_WHAT YOU NEED TO DO_.
In the case study on Gosta Labs and healthcare AI safety, what is Root Judge designed to evaluate?

_DOCUMENT SECTION_.

______________________________

Ensuring the Safety of Healthcare AI with LLM Judges

Healthcare is a unique business with unusually high stakes. Advising for a wrong treatment, relying on missing or mismatching documentation, or providing doctors with hallucinated information will hurt not only profits but also patients. This creates the need for new solutions and companies.

The client

Gosta Labs is a Finnish company dedicated to building robust and secure machine learning models for healthcare. Its offerings include Gosta Aide, which streamlines and supports administrative tasks; Gosta Life Sciences, which focuses on applications in the life sciences sector; and Ambient Clinical Documentation, an AI-powered assistant that creates clinical notes in real time during patient appointments.

Taking notes during a medical consultation is a perfect use case for generative AI and large language models. Instead of typing while the patient is present, physicians can focus entirely on care while the AI assistant records details in the background. Once the consultation ends, the system automatically generates a clinical note for review or modification.

"With our technology, up to 70% of time can be saved, freeing resources for better treatment or caring for more patients," explains Henri Viertolahti, Chief Product Officer at Gosta Labs.

The challenge

Healthcare is a sector where accuracy and safety are paramount. Advising incorrect treatments, overlooking critical documentation, or generating hallucinated information doesn't just impact revenue—it endangers patients' lives. With stricter regulations, including the upcoming EU AI Act, healthcare providers must ensure compliance and reliability at scale.

As Henri Viertolahti notes, "Human testers are important, but to build products in a scalable and sustainable way, automated testing is the only viable path."

The solution

To address these challenges, Gosta Labs integrates the Scorable platform into its development workflow. Scorable enables automated testing across every model iteration, detecting errors, hallucinations, and measuring conciseness, among other evaluators. This ensures that each new clinical note model or healthcare AI application is validated before deployment.

"With Scorable, we can compare new model versions against existing baselines, refine outputs, and make sure every change actually improves performance," says Viertolahti.

About Scorable

Scorable is a platform that empowers organizations across industries to measure, evaluate, and control large language model behavior through automated, scalable evaluators. Their mission is to make AI more reliable by detecting hallucinations, ensuring consistency, and continuously benchmarking model performance in production environments.

A key innovation from Scorable is Root Judge — a specialized LLM designed to evaluate other LLMs. It can identify unsupported or fabricated outputs, flag risks, and provide transparent justifications for its assessments. This helps companies deploy generative AI with greater safety and accountability.

From healthcare to enterprise AI, Scorable supports teams that want to scale responsibly without sacrificing reliability. By providing the tools to detect hallucinations and validate outputs at every iteration, Scorable helps innovators like Gosta Labs deliver safer, more effective solutions for real-world use.

______________________________

_GIVEN INFORMATION_.
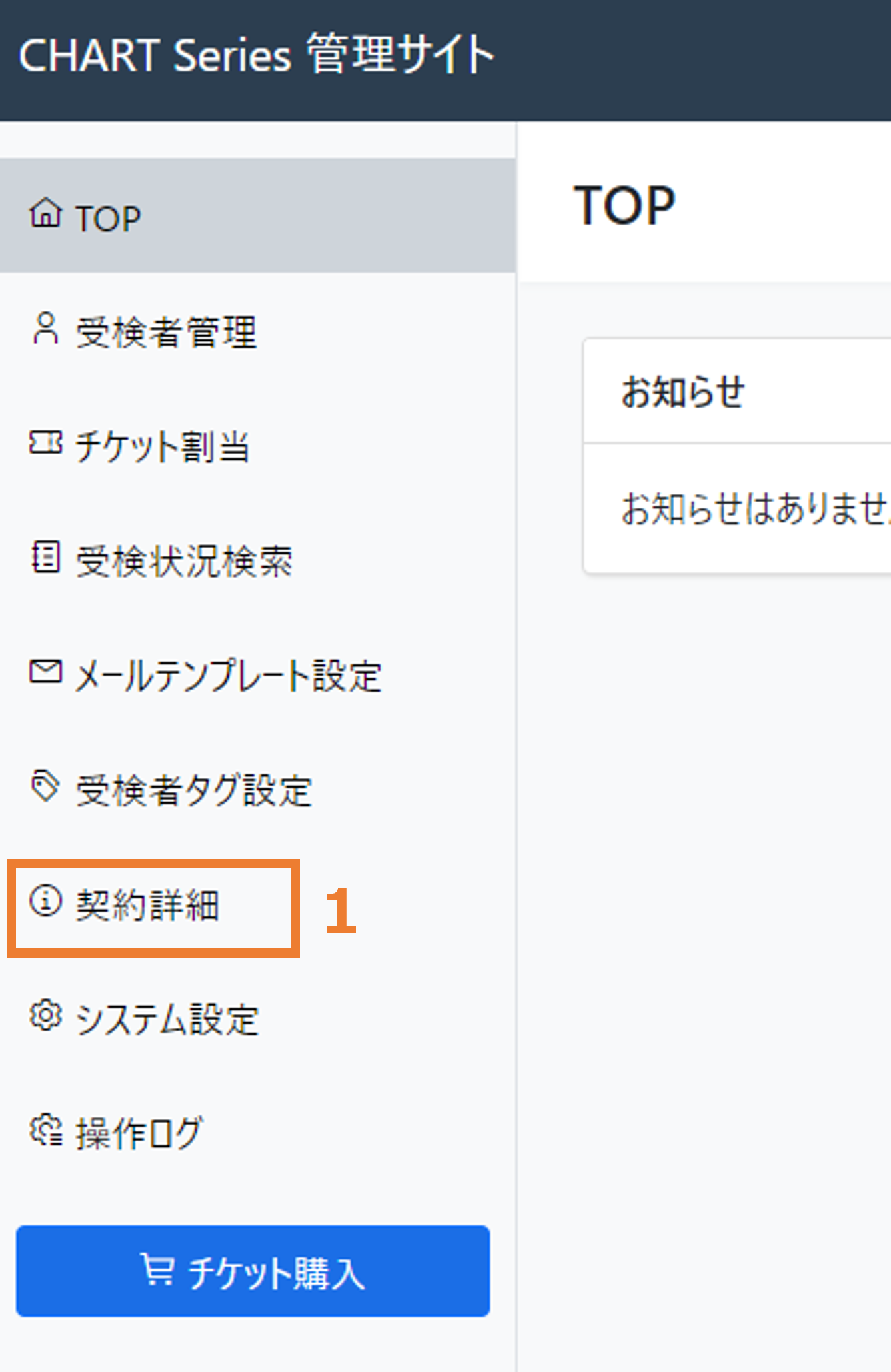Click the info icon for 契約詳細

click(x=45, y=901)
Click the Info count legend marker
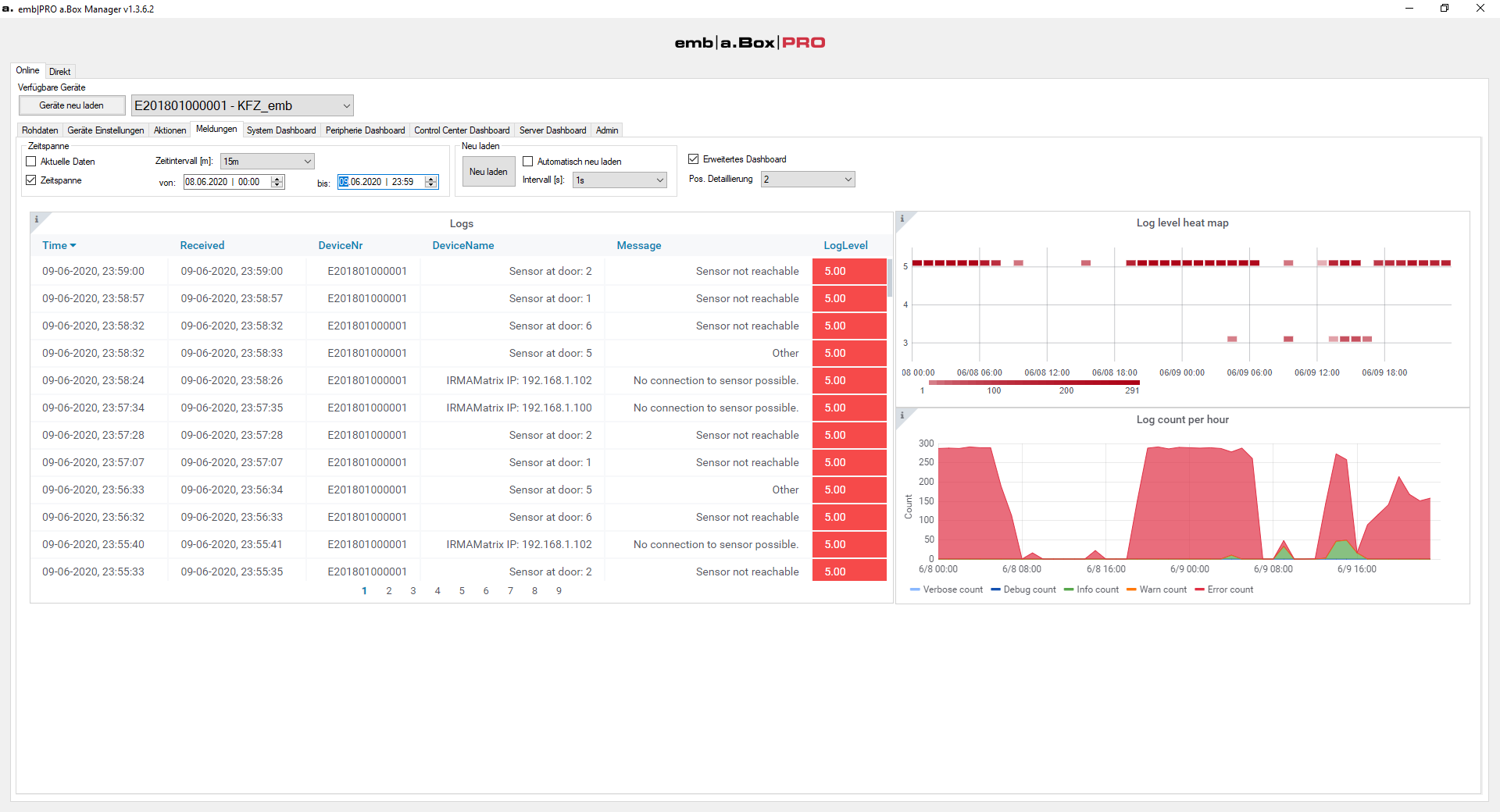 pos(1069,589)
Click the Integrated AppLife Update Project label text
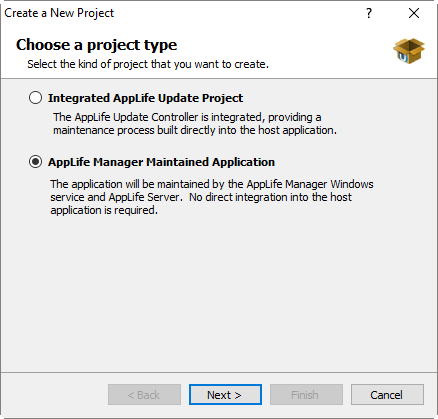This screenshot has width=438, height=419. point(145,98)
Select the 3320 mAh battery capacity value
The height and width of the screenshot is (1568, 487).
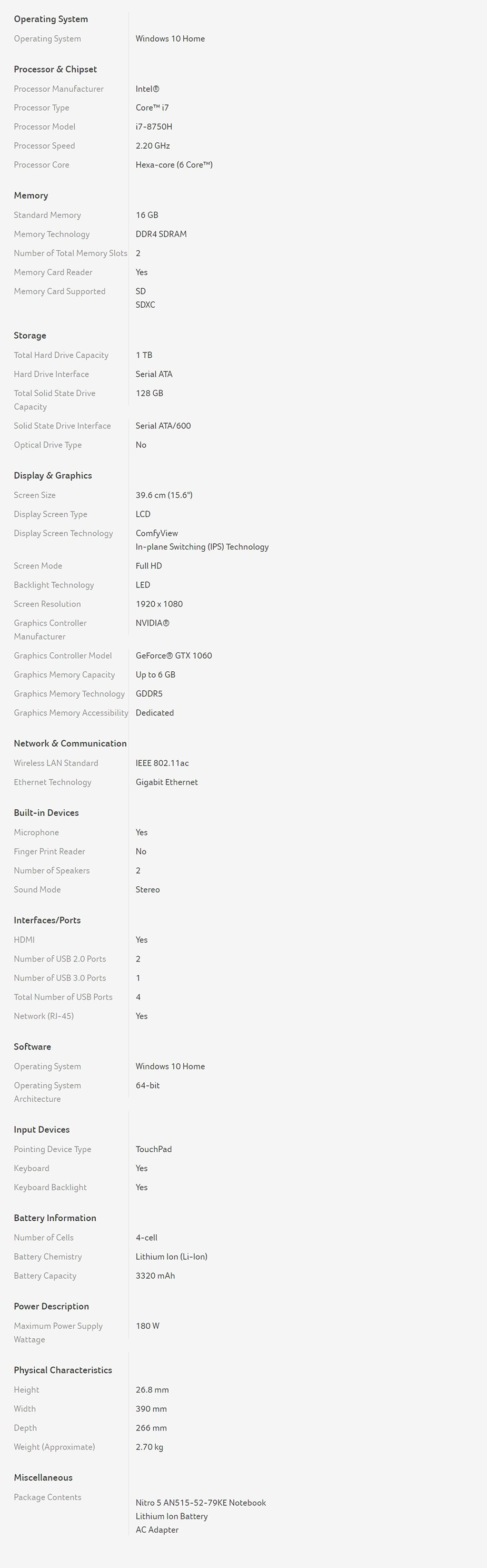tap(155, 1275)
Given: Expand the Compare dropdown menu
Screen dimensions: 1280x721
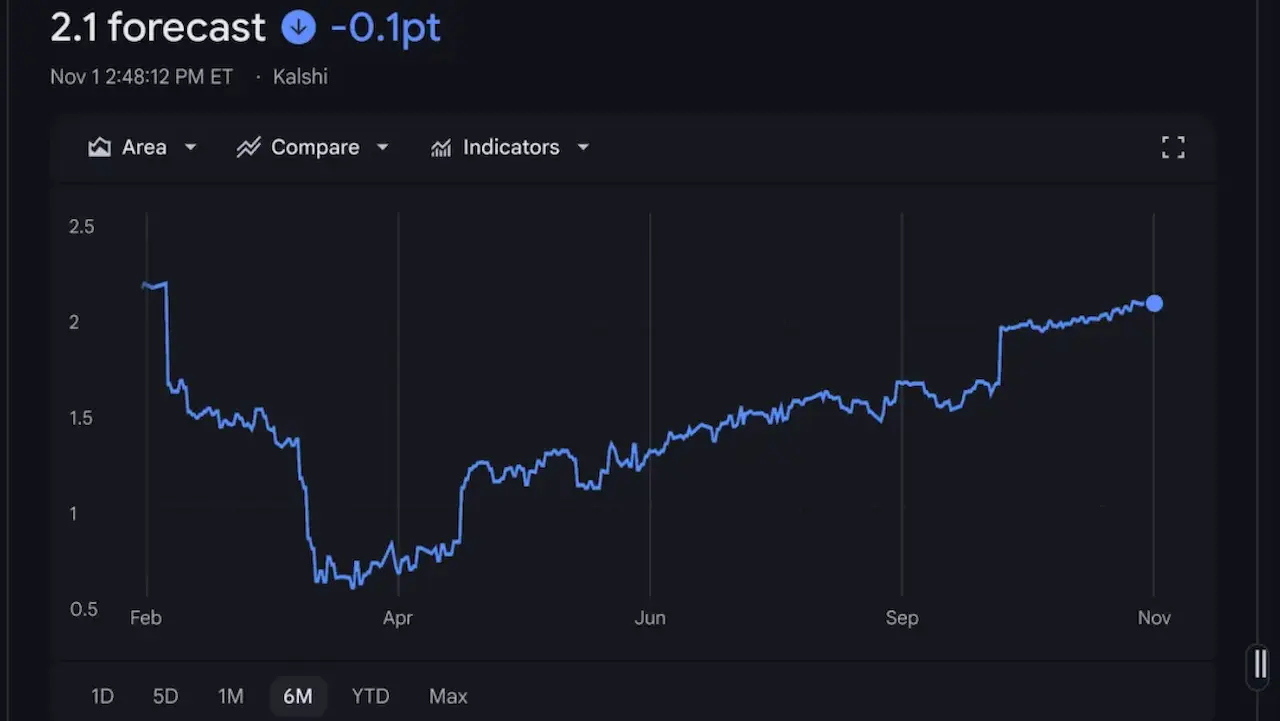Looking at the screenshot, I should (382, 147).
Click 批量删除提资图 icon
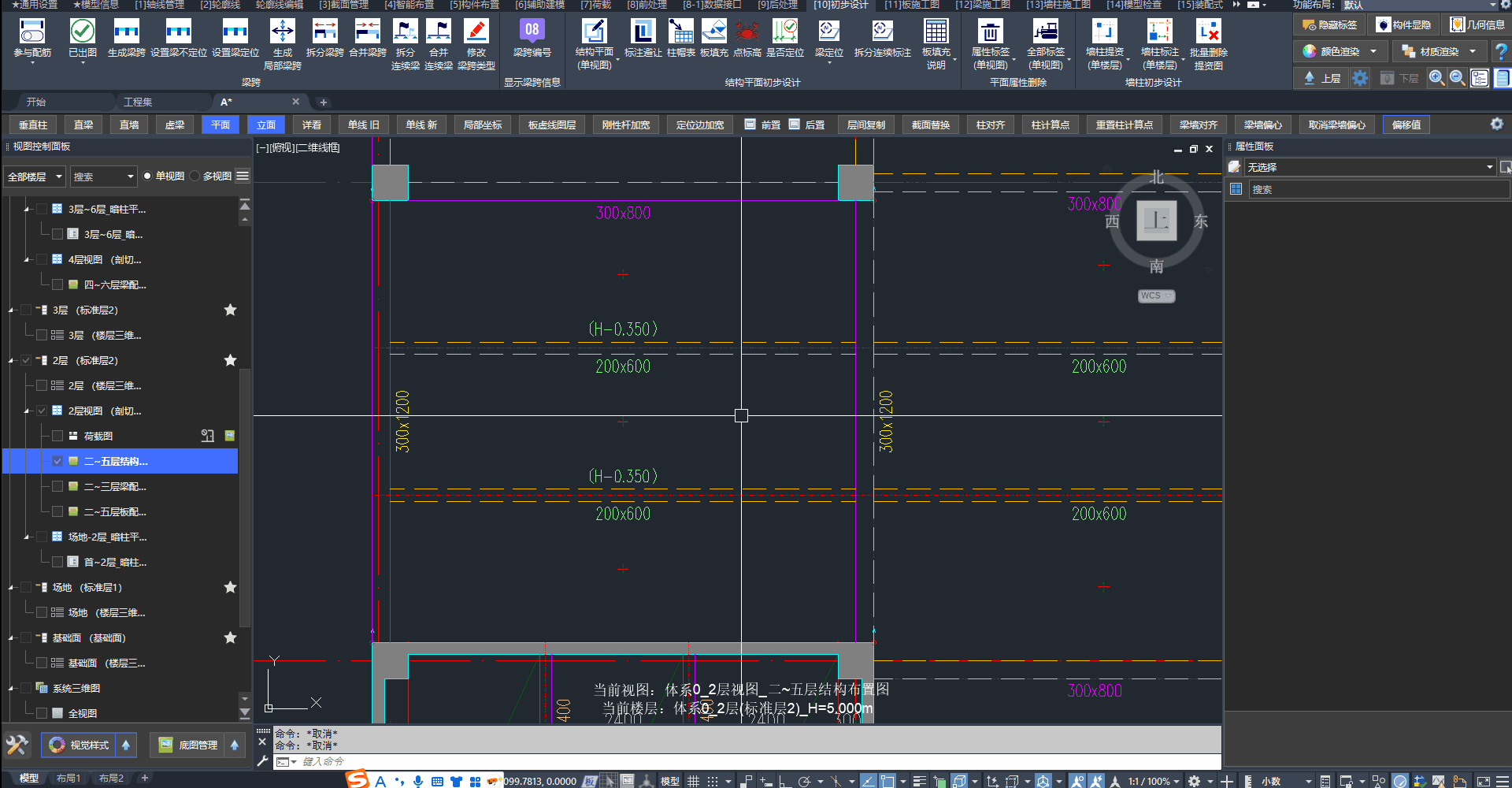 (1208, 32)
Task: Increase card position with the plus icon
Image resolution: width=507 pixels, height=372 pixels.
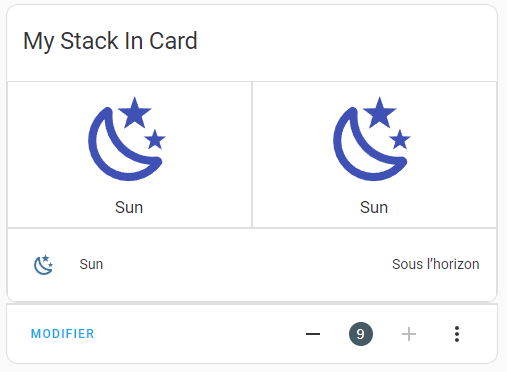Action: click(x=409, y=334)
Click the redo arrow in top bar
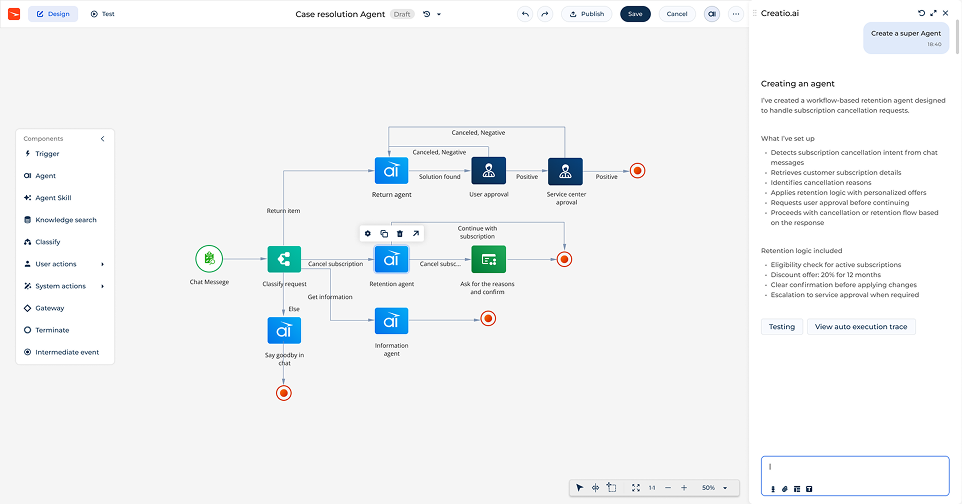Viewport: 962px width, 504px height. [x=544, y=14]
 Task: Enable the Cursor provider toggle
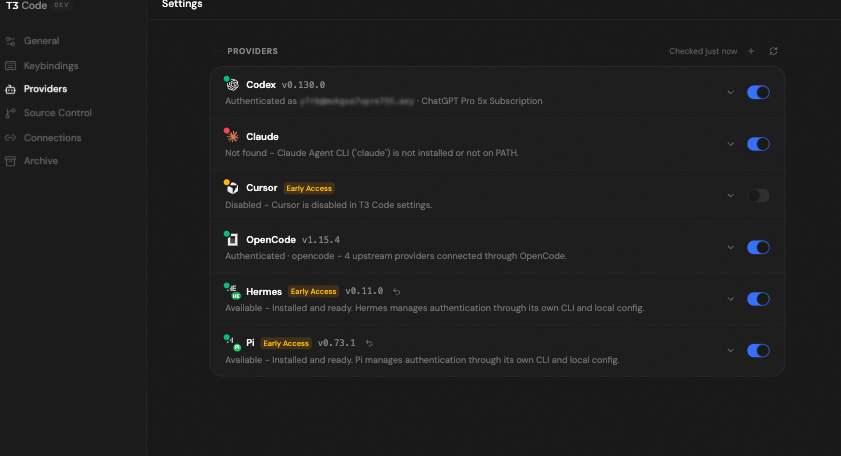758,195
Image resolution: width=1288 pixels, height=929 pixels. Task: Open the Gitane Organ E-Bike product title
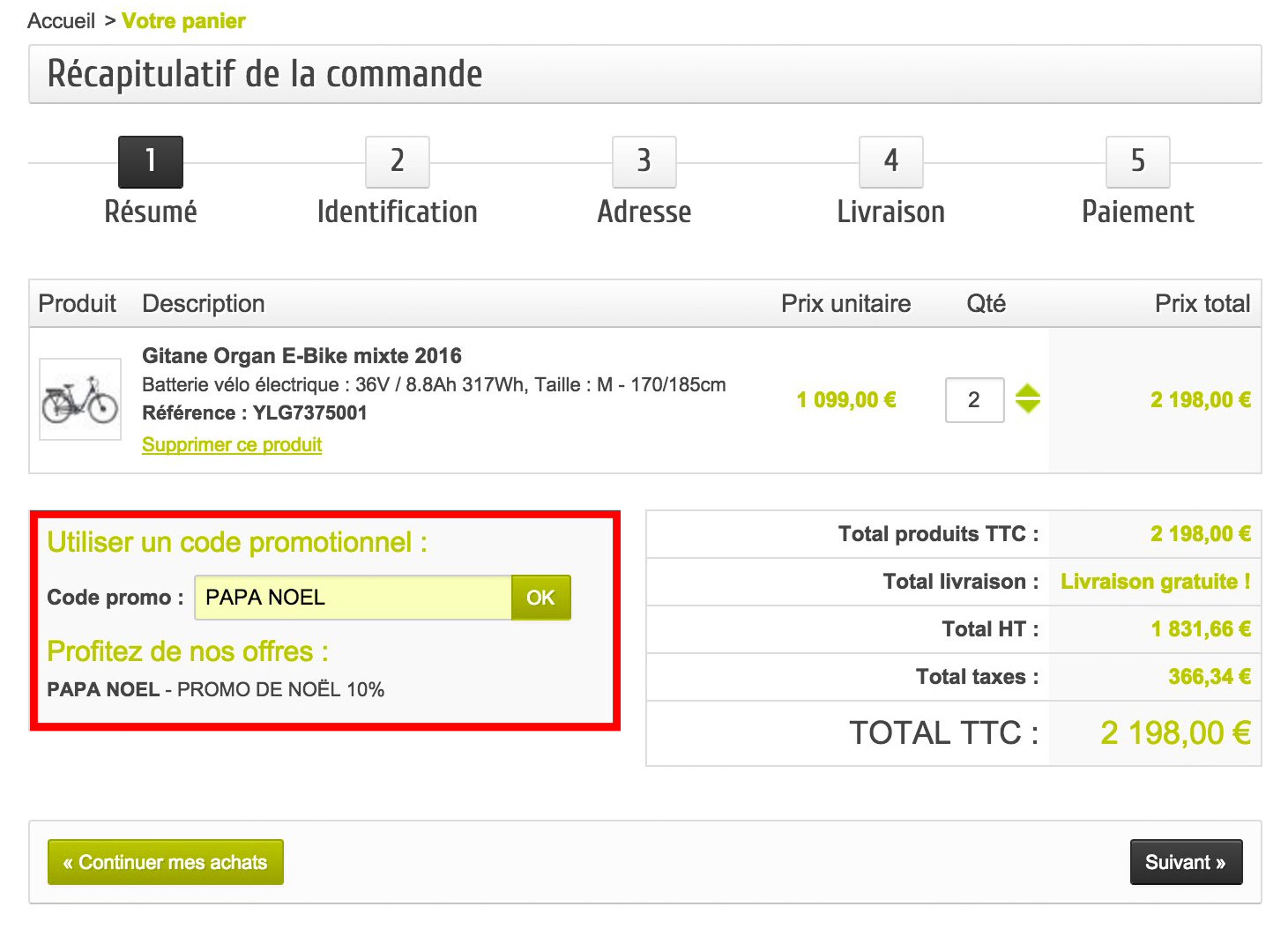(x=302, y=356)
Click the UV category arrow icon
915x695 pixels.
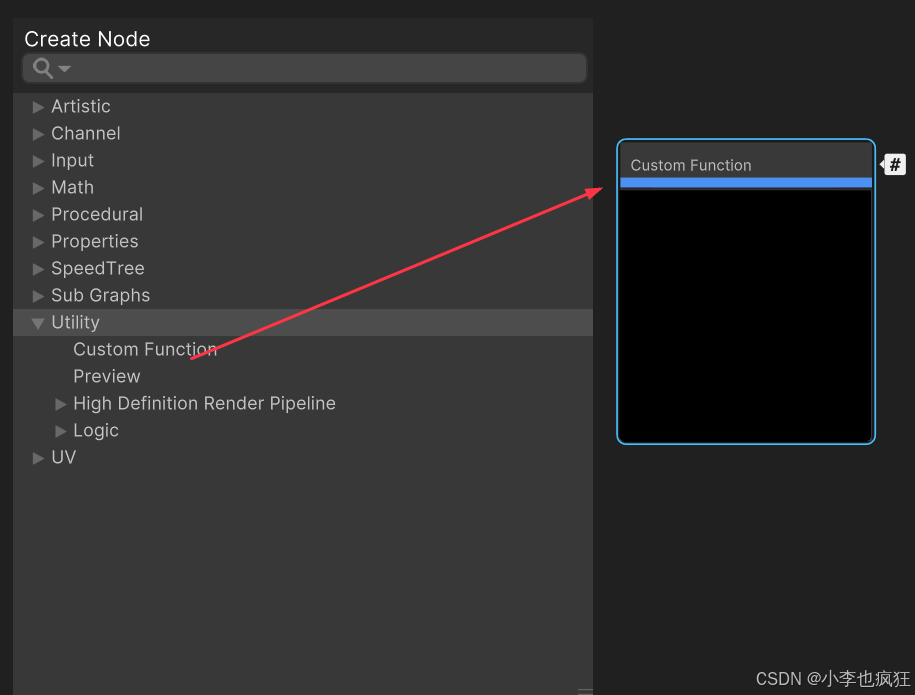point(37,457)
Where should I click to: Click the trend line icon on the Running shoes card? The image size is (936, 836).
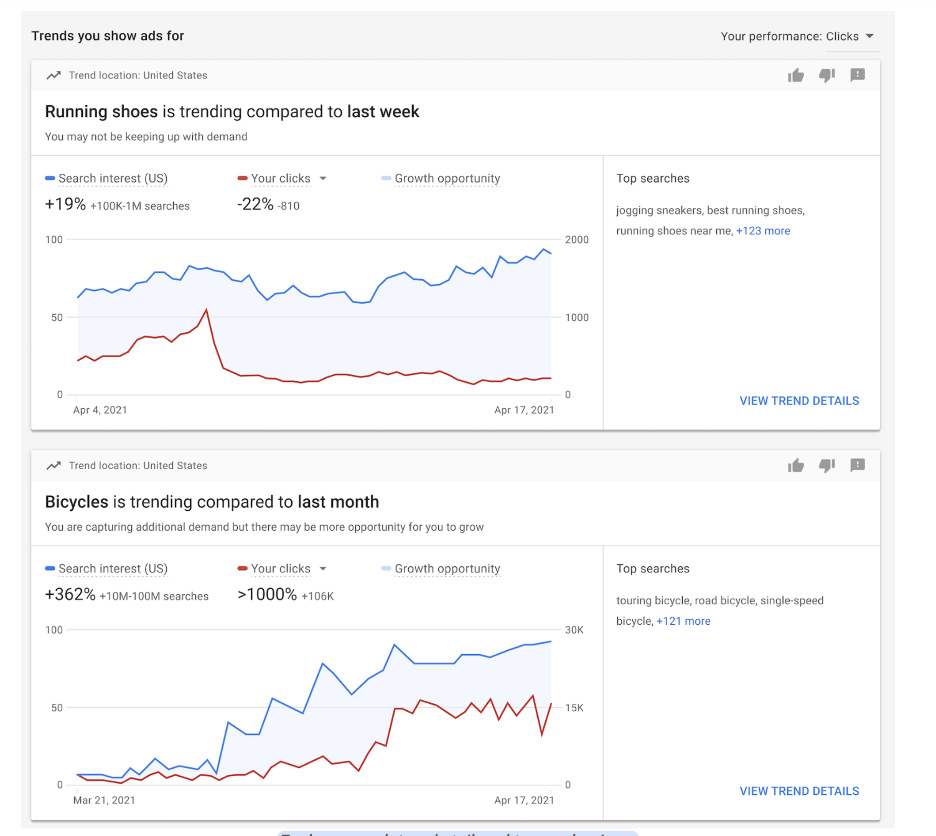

______________________________

_ANSWER TO THE PROBLEM_.
Other LLMs.